Marjella schauderte und presste für einen Augenblick die Lippen aufeinander. “Es ist wirkungsvoll.“

Ein abfälliges Lächeln schlich sich auf Vargas’ Züge während er das Wasser betrachtete und zur Ruhe zwang. Graues Licht füllte den Wald darum herum. “Das also ist Fait’Quivanna? Anheimelnd.“

Marjella nickte. “Kalt wie Stein, totenstill, greifbar wie Wasser.“

Vargas’ Konzentration geriet ins Wanken. Das Wasser wallte auf. Mit einem leisen Fluch zwang Vargas den See dazu, den Himmel und die Wipfel der Bäume widerzuspiegeln. Aber jedes Mal, wenn er seine Aufmerksamkeit davon zurückzog, begann die Dunkelheit aufs Neue das Wasser aufzuwühlen. Der Prismar mochte dieses Spiel nicht. Marjella konnte sehen, wie er unter der Oberfläche hin und her glitt – ein Leviathan, der auf den nächsten Sturm wartete.
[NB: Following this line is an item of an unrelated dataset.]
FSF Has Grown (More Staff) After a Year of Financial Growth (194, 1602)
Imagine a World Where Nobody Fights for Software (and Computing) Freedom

Blinzelnd öffnete Marjella ihre Augen in die reale Welt. Die Dunkelheit hatte Einzug gehalten. Kühl und feucht lag die Nacht über ihrem kleinen Lager. Das Feuer war heruntergebrannt. Schaudernd stand Marjella auf, zog sich wieder an und legte etwas Holz nach. Die Glut leckte gierig danach und bald prasselten die Flammen wieder, führten ihren wilden Tanz auf. Der rot-goldene Schein flackerte über die Stämme der Bäume, trieb ein verwirrendes Schattenspiel in den rauschenden Blättern über Marjella.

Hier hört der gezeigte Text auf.